Entries provided —
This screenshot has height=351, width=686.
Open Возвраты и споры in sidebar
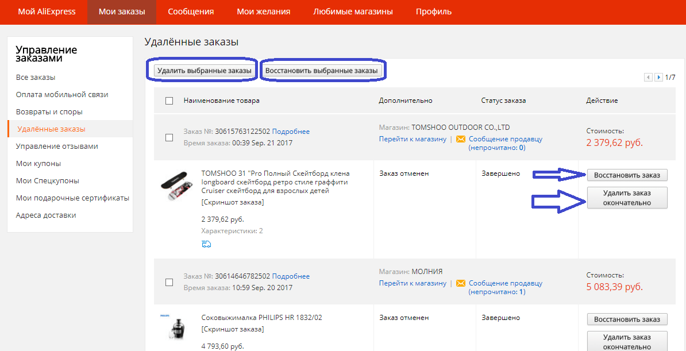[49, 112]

* * *

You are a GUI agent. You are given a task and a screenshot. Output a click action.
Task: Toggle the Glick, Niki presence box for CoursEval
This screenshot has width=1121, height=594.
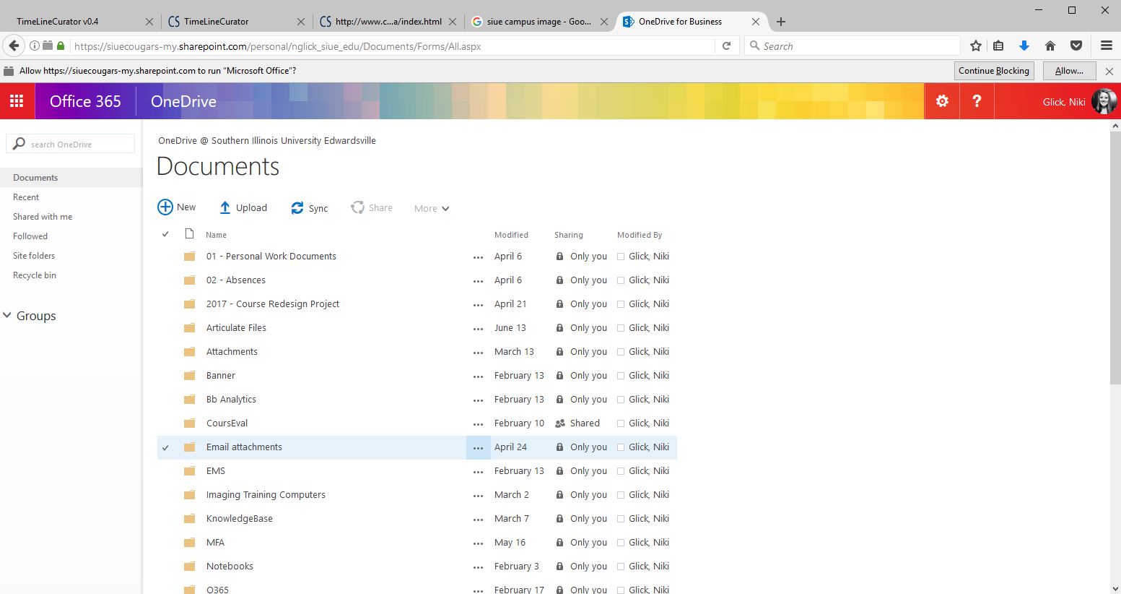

Exercise requirements —
Copy all lines from the material above that hold the word "width".

Problem solution —
This screenshot has height=351, width=686.
This screenshot has width=1121, height=594.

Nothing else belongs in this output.